Given the time required to train and manage an intern, employers tend to offer these positions with the goal of giving students exposure to a career. Accordingly, the goal of interns should be handling all assignments as best they can with the understanding that this is supposed to be a learning experience where you will make mistakes and encounter difficulties. My goal is to help interns understand my job and see if they might like to pursue it as a career, so all I ask in return is three things: (1) demonstrate enthusiasm; (2) show up on time; and (3) ask plenty of questions. Although that may sound simple, I am always surprised by how many interns take the job for granted and act disinterested, fail to get to the office in a timely manner, and just give a nod to each assignment when it is clear to me that they don't understand the tasks at hand.
I agree wholeheartedly with what Justin suggested above in terms of enthusiasm, punctuality, and having a thirst for knowledge.

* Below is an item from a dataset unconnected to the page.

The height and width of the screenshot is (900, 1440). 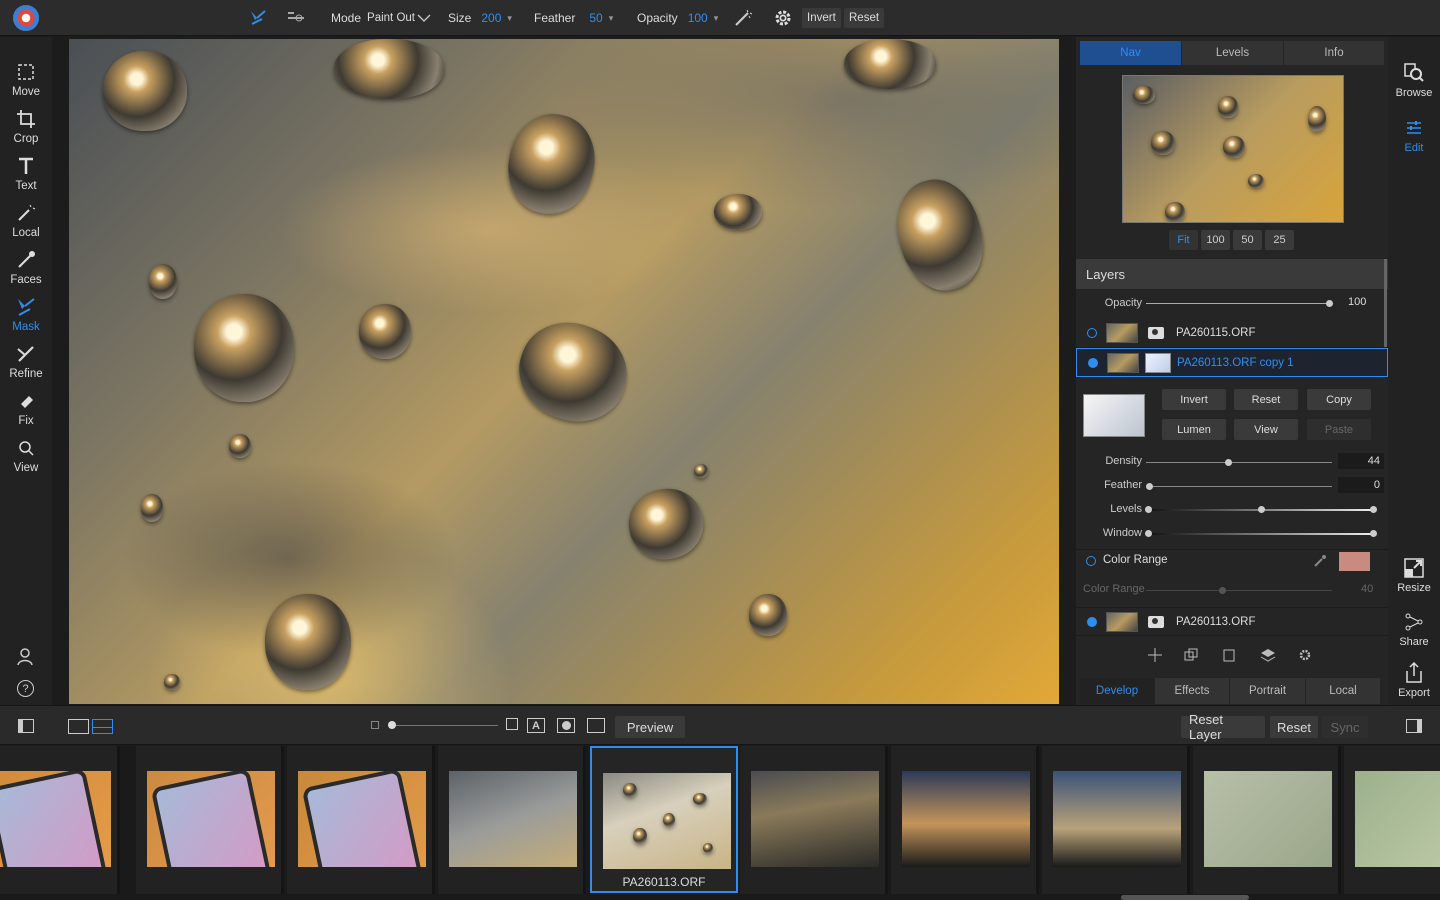 What do you see at coordinates (1223, 727) in the screenshot?
I see `reset-layer-button: Reset Layer` at bounding box center [1223, 727].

On top of that, the intern applicants that have always stood out to me have been the ones that have taken on more areas of responsibility and shown proof that they are multi-facted. For example if the intern position is for a graphic designer, and the intern has also built a simple game in their spare time by learning code online and using assets from a project they've already done, I see that as someone very driven that I want to work with.

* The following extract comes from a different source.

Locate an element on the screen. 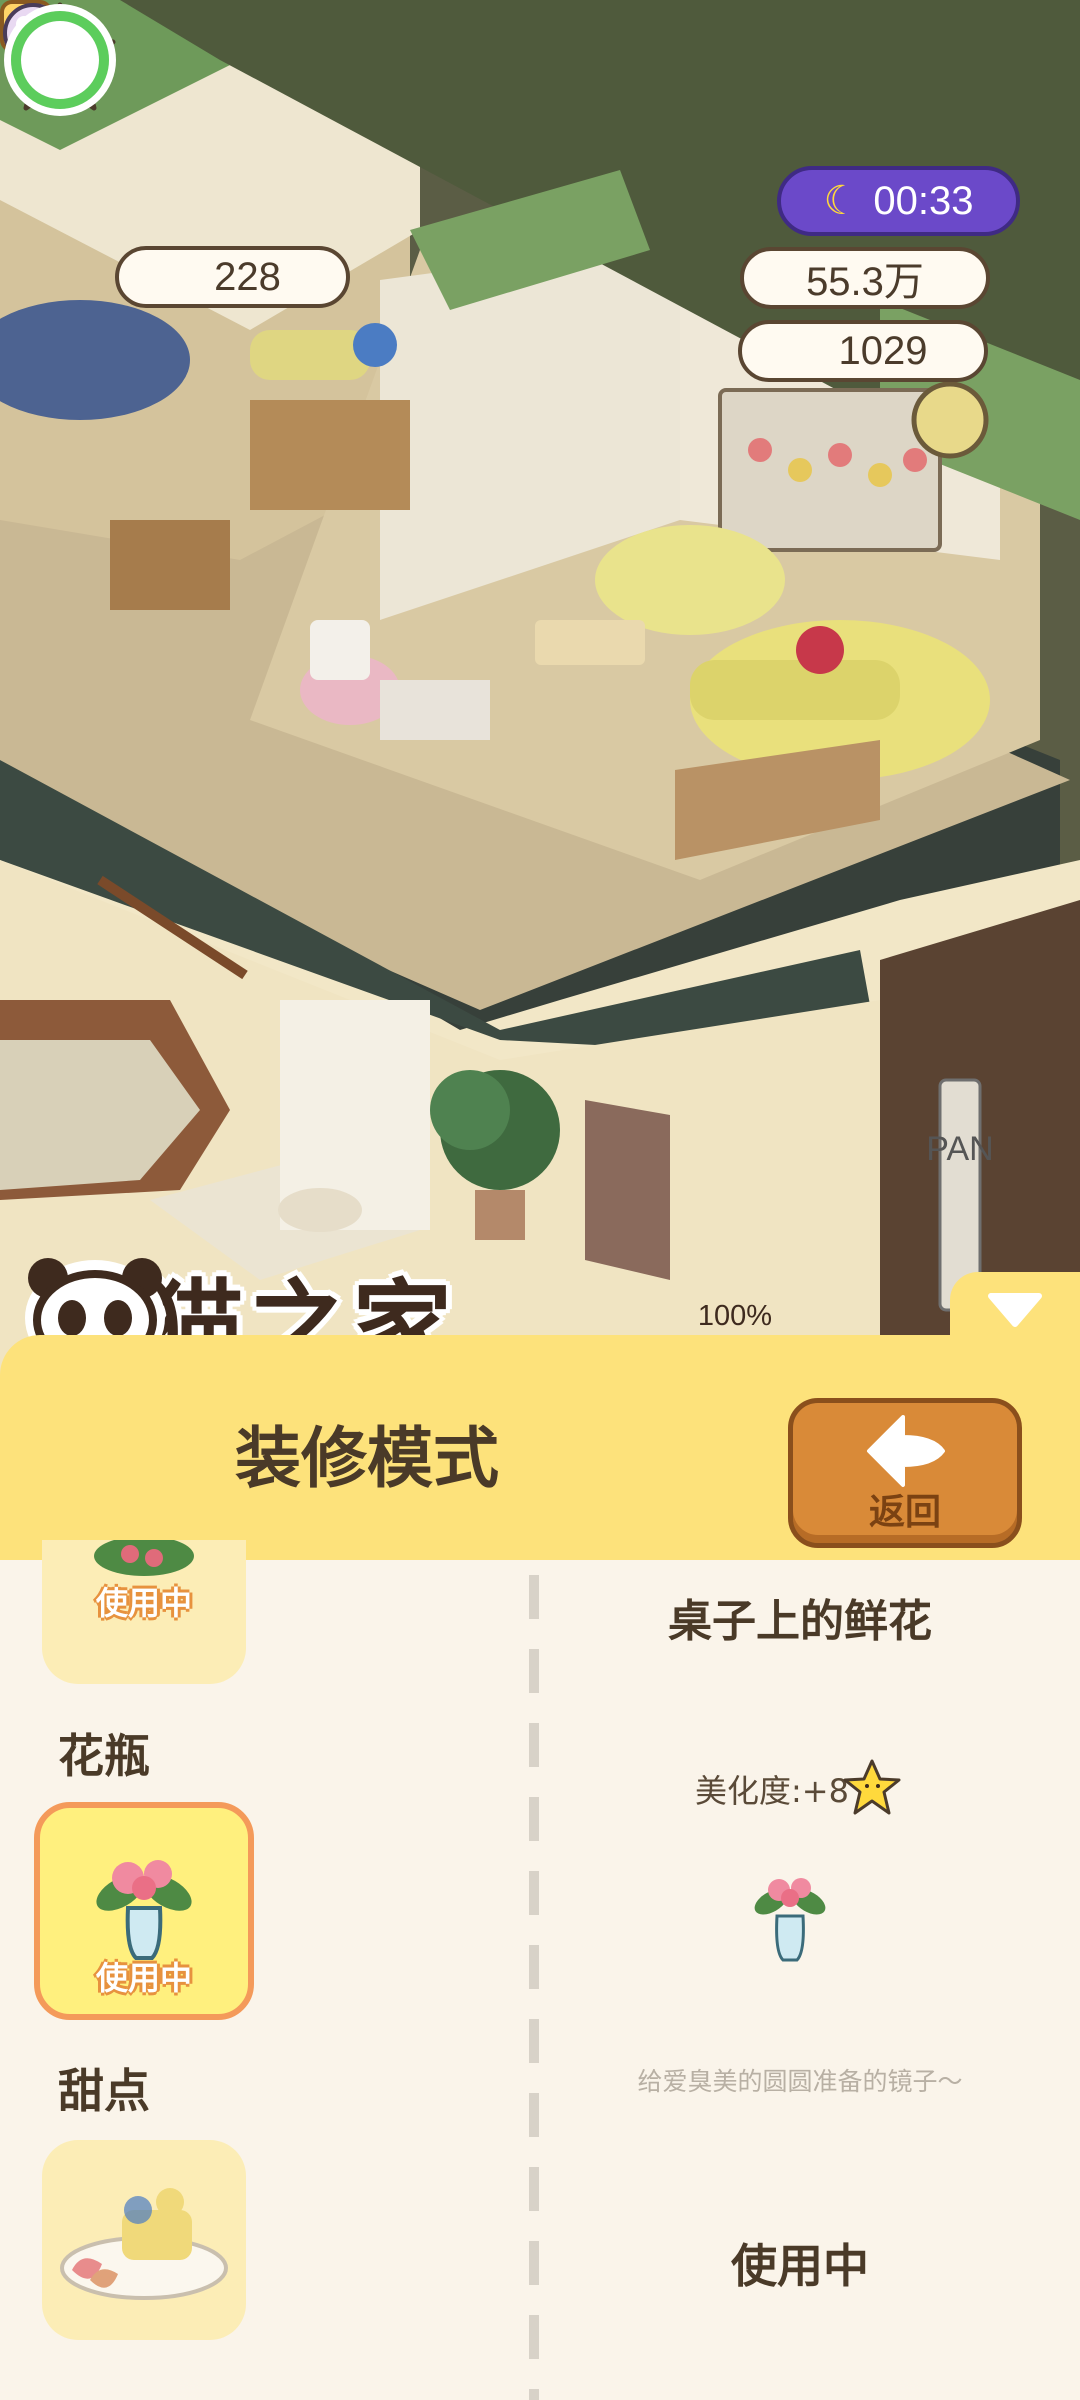  vase-flowers-icon is located at coordinates (790, 1920).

I agree with Justin's comment. Additionally, if you can demonstrate based on your previous jobs, and/or community involvement, that you can take on responsibility and ownership of whatever tasks you are assigned and are able to figure out stuff either on your own or by getting help, then I would be more interested in continuing the conversation. Good luck!
To be a reasonable candidate:
1. Be polite
2. Show up on time
3. Do the work.
4. If you're at a school with a career services office or other resources, go in and ask about interview behavior and application tips.
To stand out:
1. Be interested in the company you're applying to. Look up the company/department you're applying to and learn as much as you can about both them and the industry they're in. The internet is your friend.

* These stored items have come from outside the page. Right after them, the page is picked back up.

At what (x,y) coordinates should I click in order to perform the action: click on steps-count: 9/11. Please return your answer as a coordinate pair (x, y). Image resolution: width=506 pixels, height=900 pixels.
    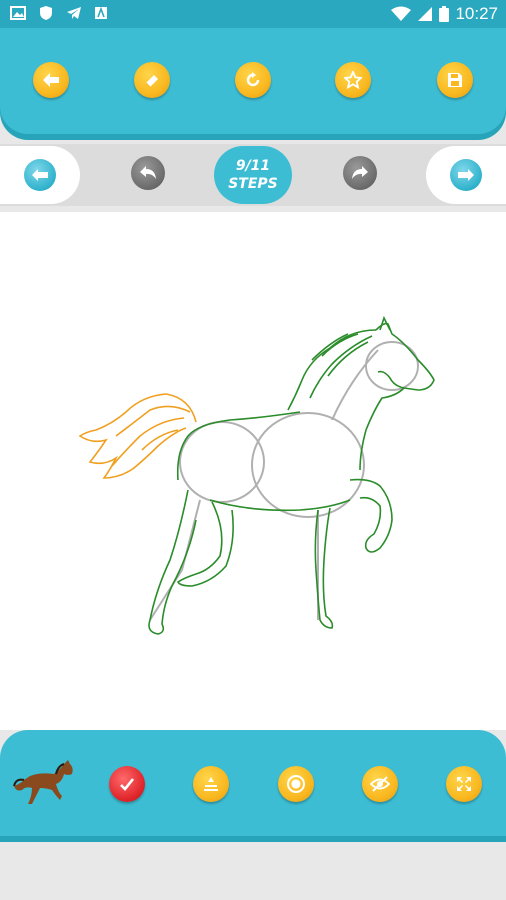
    Looking at the image, I should click on (253, 166).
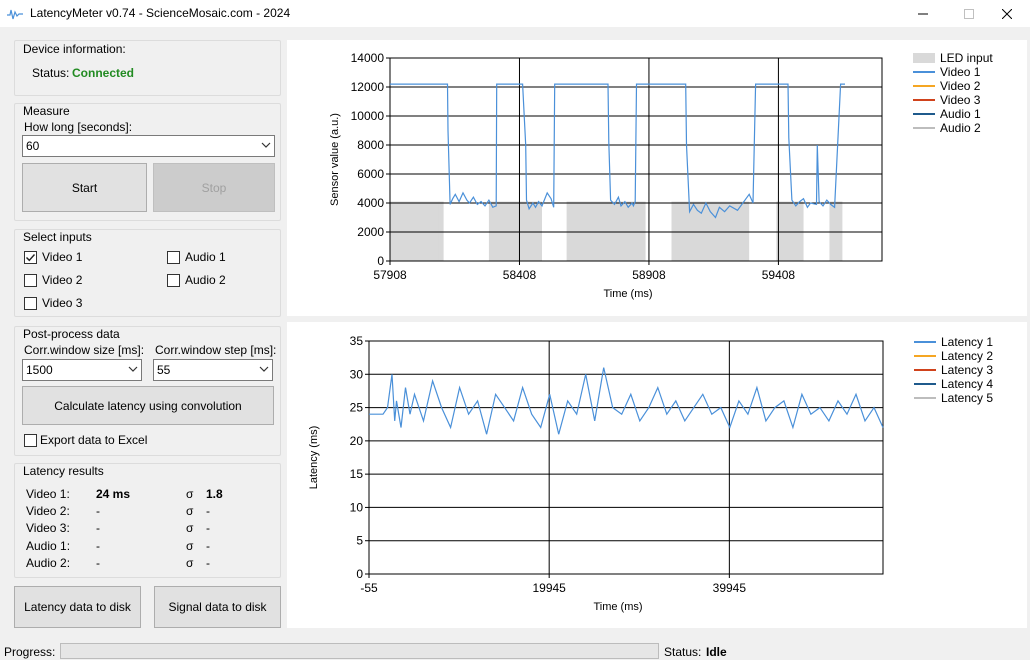 The image size is (1030, 660). Describe the element at coordinates (649, 275) in the screenshot. I see `x-tick-label: 58908` at that location.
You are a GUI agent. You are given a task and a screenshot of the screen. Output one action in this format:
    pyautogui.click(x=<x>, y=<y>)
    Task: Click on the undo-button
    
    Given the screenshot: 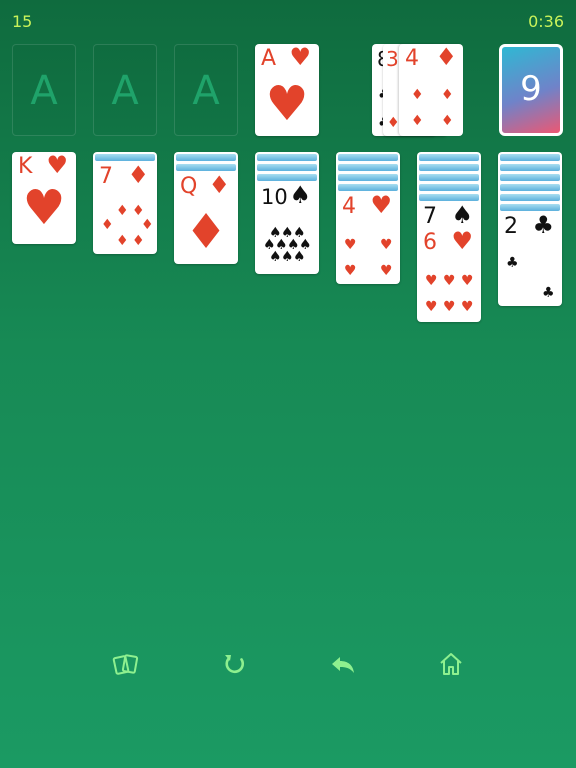 What is the action you would take?
    pyautogui.click(x=343, y=664)
    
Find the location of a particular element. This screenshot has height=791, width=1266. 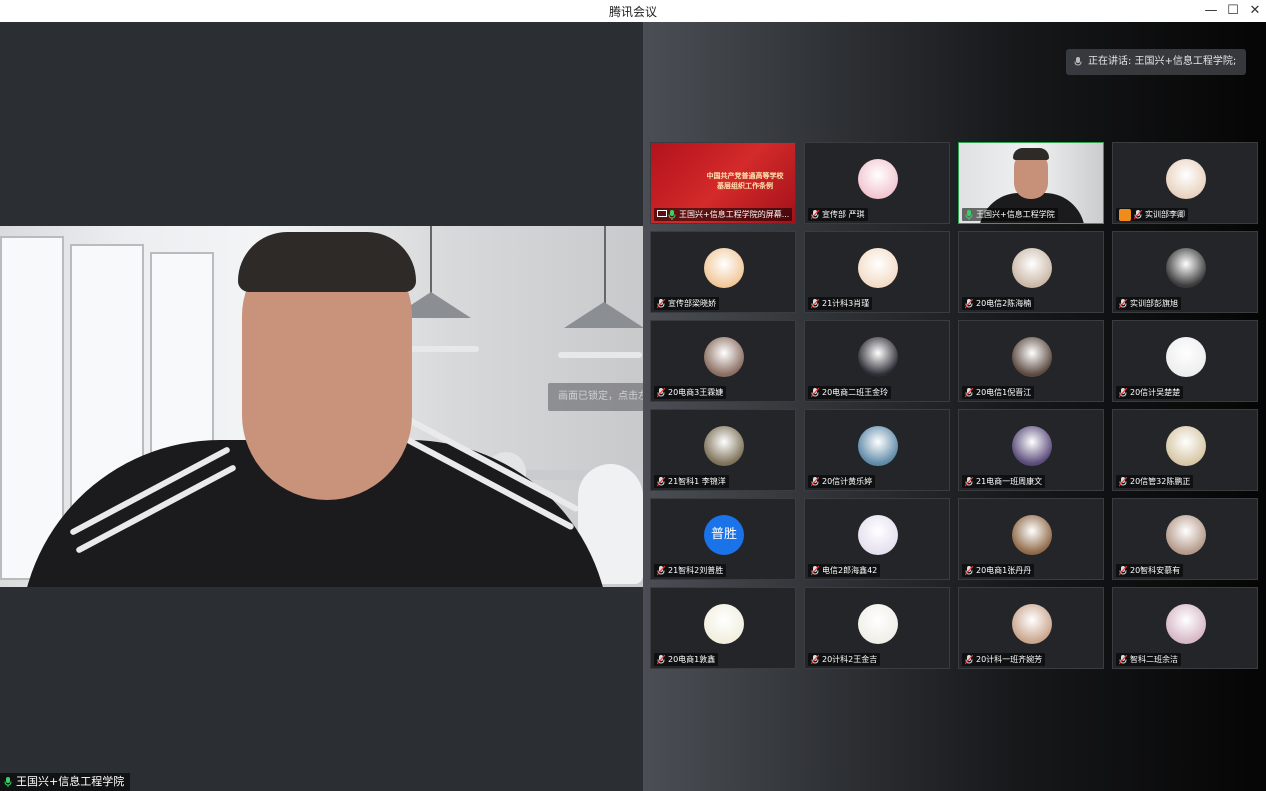

participant-name-label: 20信计吴楚楚 is located at coordinates (1150, 392).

2. When applying, emphasize your experience that might be of interest to the company. If you haven't got any (and that is not necessarily a deal-breaker), try to display initiative and enthusiasm. Those go a long way.
3. At your interview, continue to be interested. Ask questions about the job you'll be doing, who you'll be working with, what they would like you to accomplish.
And when you get there:
1. Be there to learn. At an internship, your experience isn't be as important as your willingness to learn and apply new stuff.
2. Don't be afraid to ask. Most people are happy to answer questions, about the job at hand (especially if it means you do your job right and no one has to redo your work) or about the job in general (people are often generous with career advice).
3. Take responsibility for any mistakes as soon as you discover them. It's okay to screw up, as long as you take the right measures to fix things as soon as possible.
Janapmota, when I was growing up, Reading, Writing, and Math were the core areas needed to land a job. Now, it is Communication Skills, Critical Thinking, and Complex Problem Solving. Progressive employers don't want robots; they want employees who can think on their own within certain guidelines. If you are the type of person who have to ask your manager a question every 5 minutes, you won't last wrong. Progressive employers are looking for resourceful employees who can find and apply simple information on their own.